** Opening Dataset excerpts block **
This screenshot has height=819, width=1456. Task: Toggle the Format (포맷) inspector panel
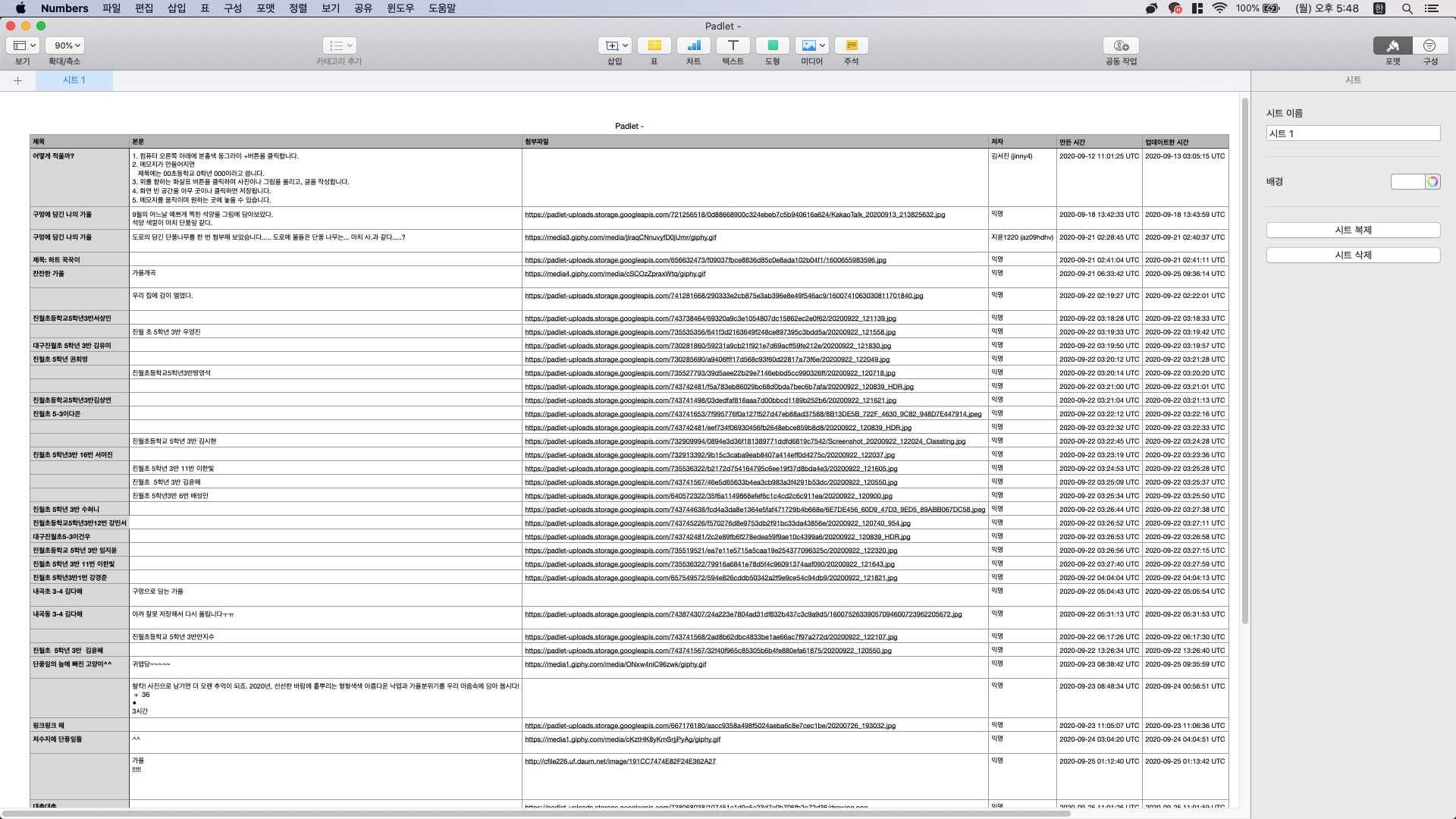[1392, 46]
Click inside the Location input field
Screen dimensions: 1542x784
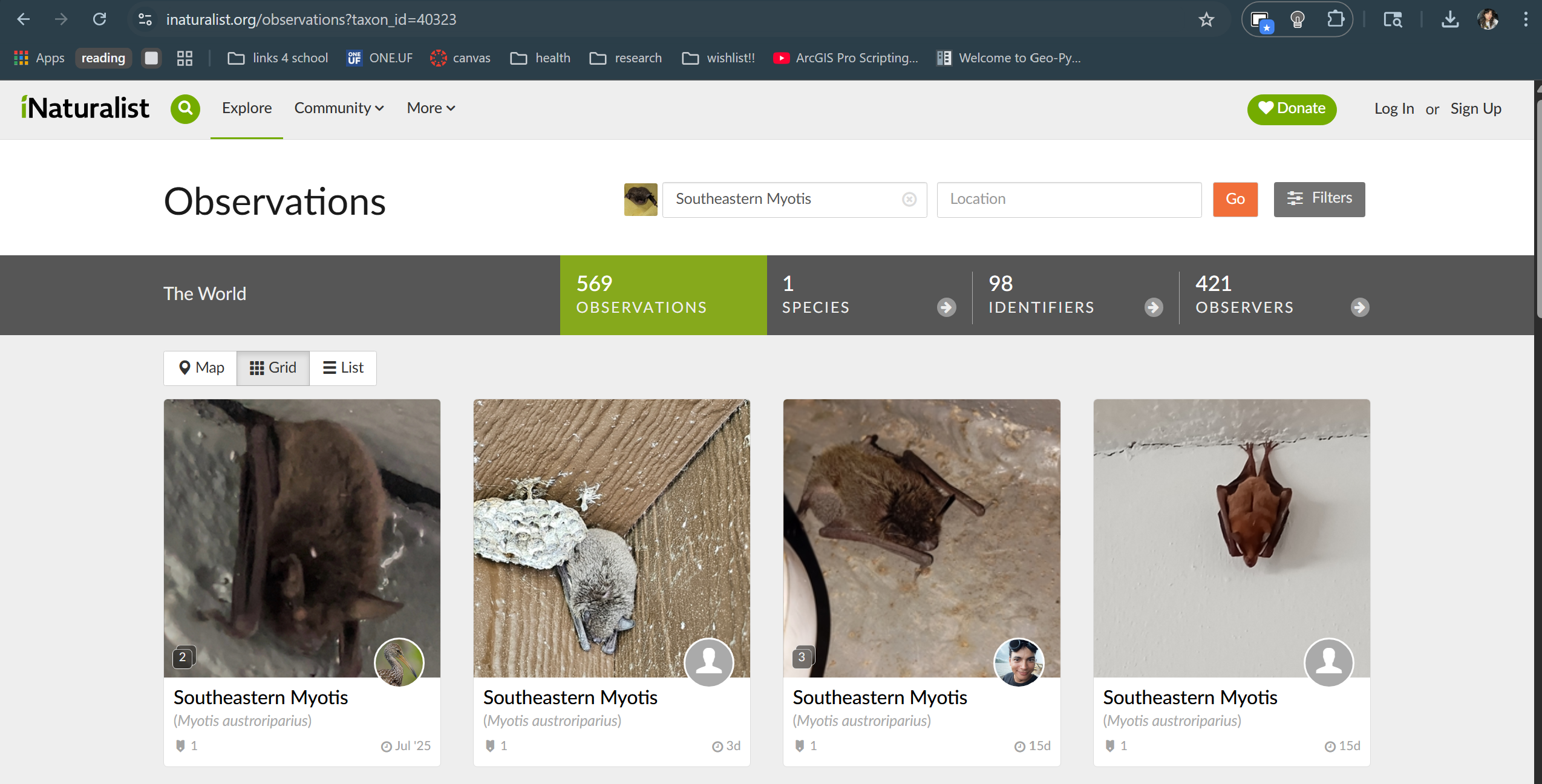tap(1068, 199)
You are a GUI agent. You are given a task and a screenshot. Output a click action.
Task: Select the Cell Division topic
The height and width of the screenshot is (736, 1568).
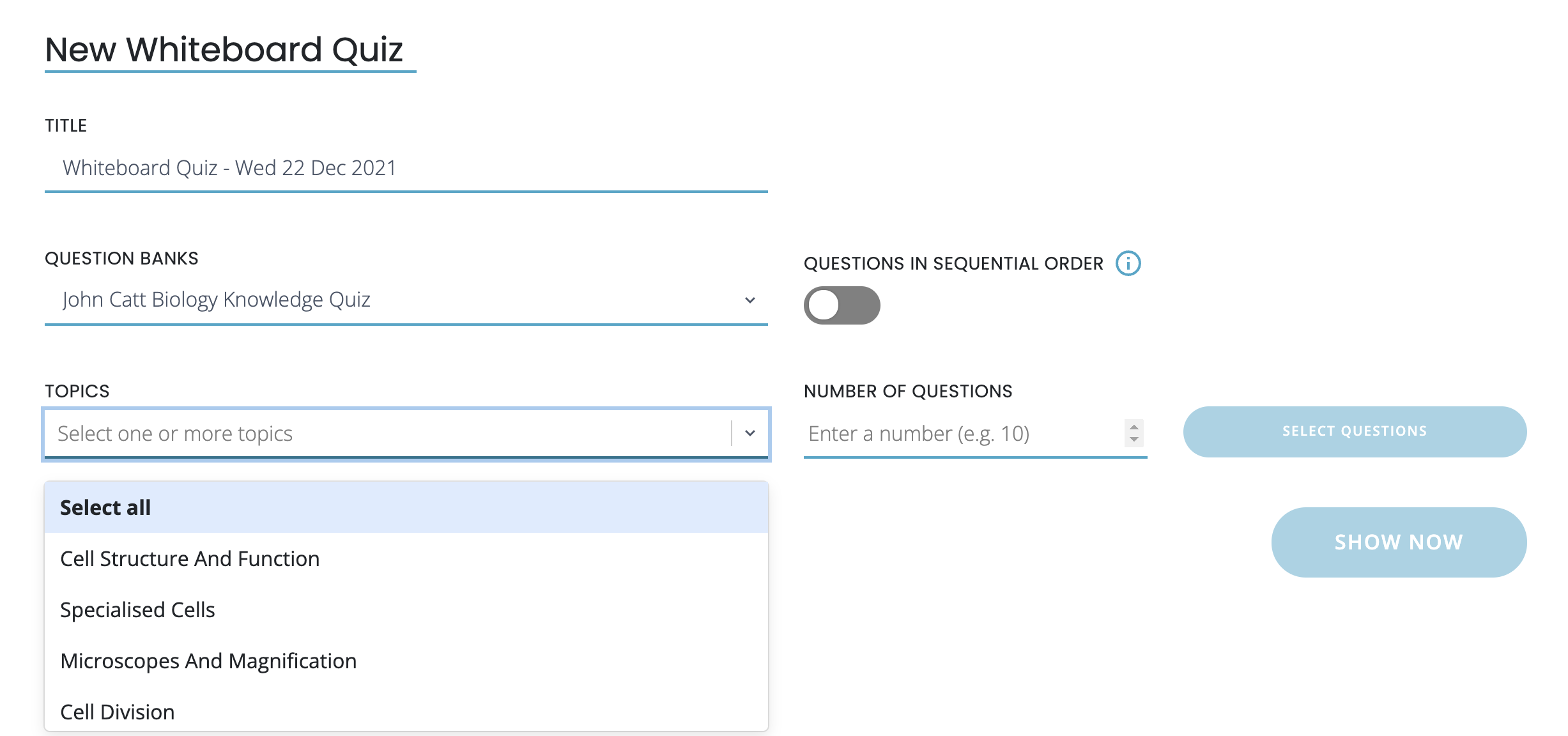[118, 712]
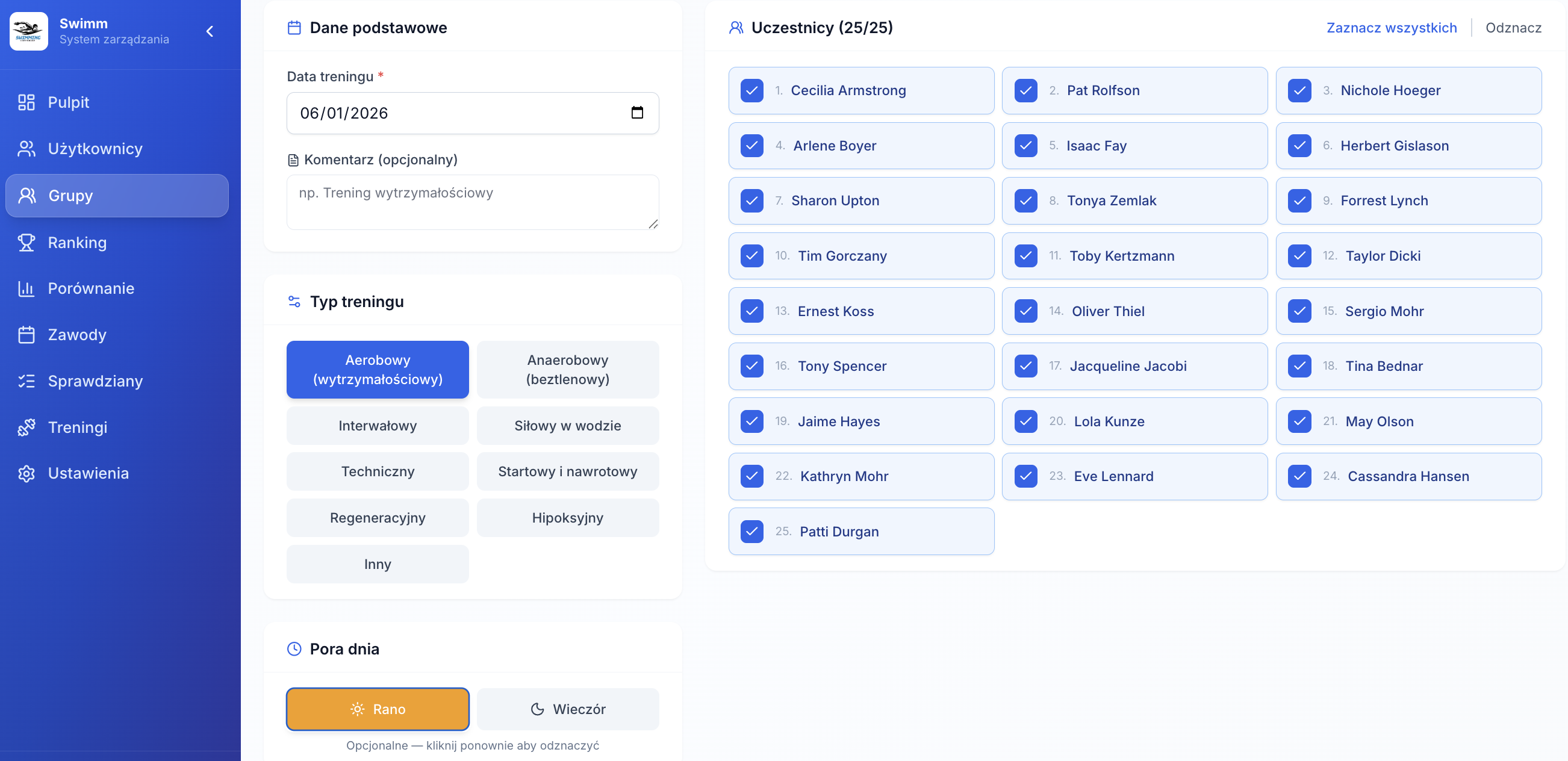Go to Zawody in the sidebar
This screenshot has height=761, width=1568.
point(76,335)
** Closing Dataset excerpts block **
# [What the exercise asks]
Only the text of the records above is to be reproduced, exactly as given; the pictures are dropped.

# [The completed task]
This screenshot has height=819, width=1456. Task: Toggle the Format (포맷) inspector panel
[1392, 46]
Click inside the Location input field
Screen dimensions: 1542x784
tap(1068, 199)
You are a GUI agent. You are given a task and a screenshot. Output a click action.
Task: Select the Cell Division topic
The height and width of the screenshot is (736, 1568).
[118, 712]
Go to Zawody in the sidebar
This screenshot has height=761, width=1568.
point(76,335)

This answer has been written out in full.